Review: James McMurtry’s “Complicated Game”

by Paul T. Mueller   

mcmurtry“Honey don’t you be yelling at me when I’m cleaning my gun.” Is there a better opening line for a song or an album anywhere? Could there be? Hard to imagine. A dozen words into “Copper Canteen,” the first song on Complicated Game, James McMurtry’s ninth studio CD, and you know you want to know more about these people. That’s one of McMurtry’s great strengths – sharp, clean writing that sketches characters and their lives with only a few well-chosen words.

Another of McMurtry’s gifts is his almost uncanny ability to embody a wide range of personas in songs.

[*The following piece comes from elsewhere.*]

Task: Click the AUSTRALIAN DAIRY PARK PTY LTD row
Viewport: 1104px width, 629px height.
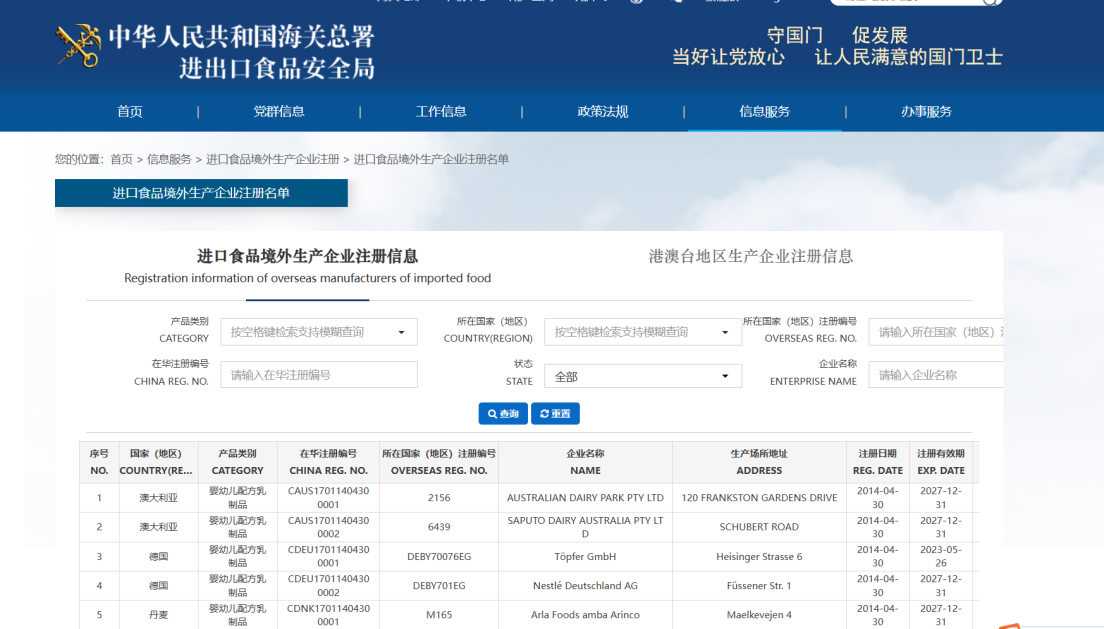Action: click(585, 498)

Most of Complicated Game’s songs are written in the first person; the protagonists include a husband dealing with the frustrations and pleasures of a long-term relationship (“Copper Canteen”); a man reminiscing about his younger self and a long-ago love (“You Got to Me”), a rootless wanderer (“Ain’t Got a Place”), a man planning his own disappearance (“Forgotten Coast”), a returning veteran who finds that things back home are not what he’d hoped for (“South Dakota”), and – in what McMurtry described recently as “the deepest and darkest song I ever wrote” – a person of unspecified gender who deals with emotional pain through self-injury (“Cutter”). These are people you might pass on the street any day without knowing anything about them, but McMurtry’s skill as a lyricist brings them vividly to life.

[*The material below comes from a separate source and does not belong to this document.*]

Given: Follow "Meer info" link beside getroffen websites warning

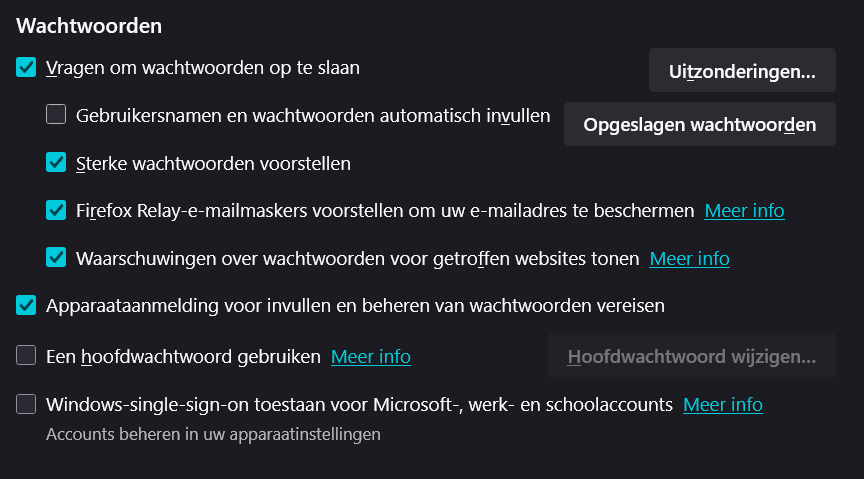Looking at the screenshot, I should [x=689, y=259].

The overall sound of Complicated Game is closer to that of older, quieter albums, such as It Had to Happen and Walk Between the Raindrops, than to the louder, angrier tone of McMurtry’s more recent work. There’s plenty of fine guitar playing, but this time out it’s mostly acoustic. Much of the backing is by longtime touring bandmates Cornbread (bass), Daren Hess (drums) and Tim Holt (guitar and vocals). The impressive list of contributors includes McMurtry’s son Curtis on banjo and vocals, Benmont Tench on keyboards, Dustin Welch and Danny Barnes on banjo, Derek Trucks on slide guitar, and many others.

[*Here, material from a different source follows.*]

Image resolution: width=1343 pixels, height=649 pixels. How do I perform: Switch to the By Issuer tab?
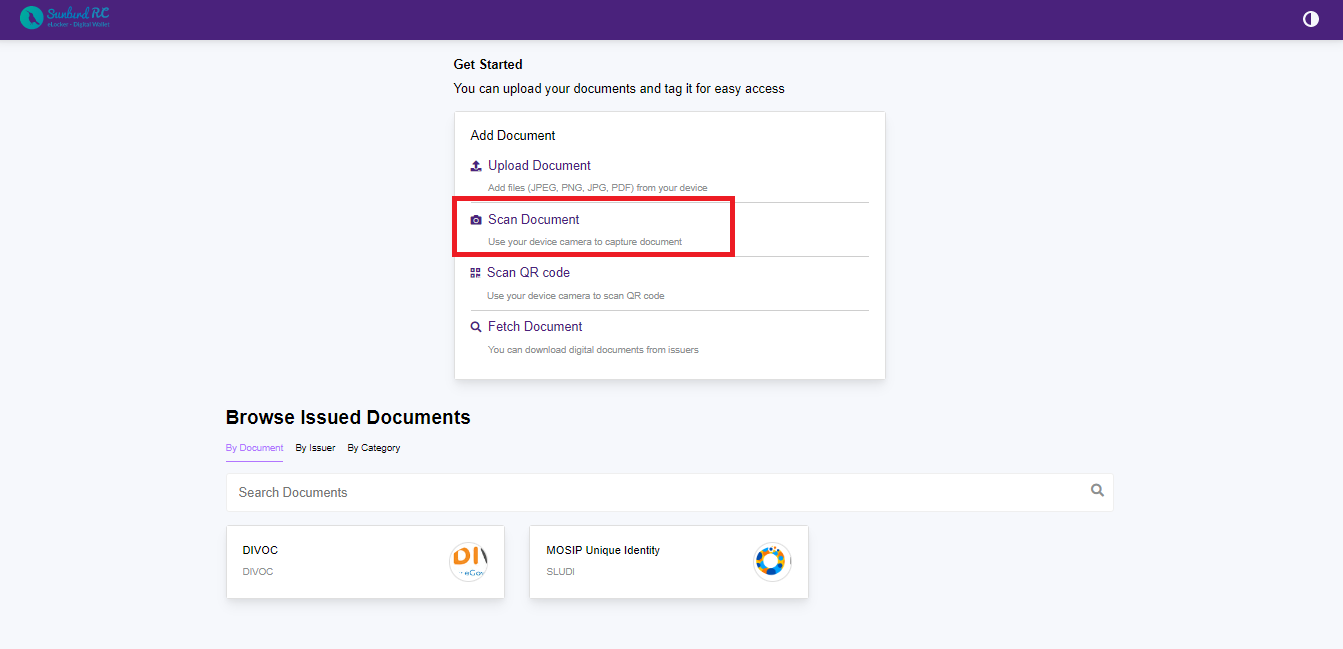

McMurtry’s vocals have more animation here than on his past few albums; he’s been quoted as crediting co-producer CC Adcock with expanding his range. (Mike Napolitano is also credited with production. He and Adcock did a fine job; there’s a lot going on musically, but it all serves the songs without overshadowing them.)

James McMurtry has been an excellent musician and storyteller since he launched his career more than a quarter century ago, and he shows no sign of letting up now. Complicated Game is one of his best, and one of the best albums of 2015 so far.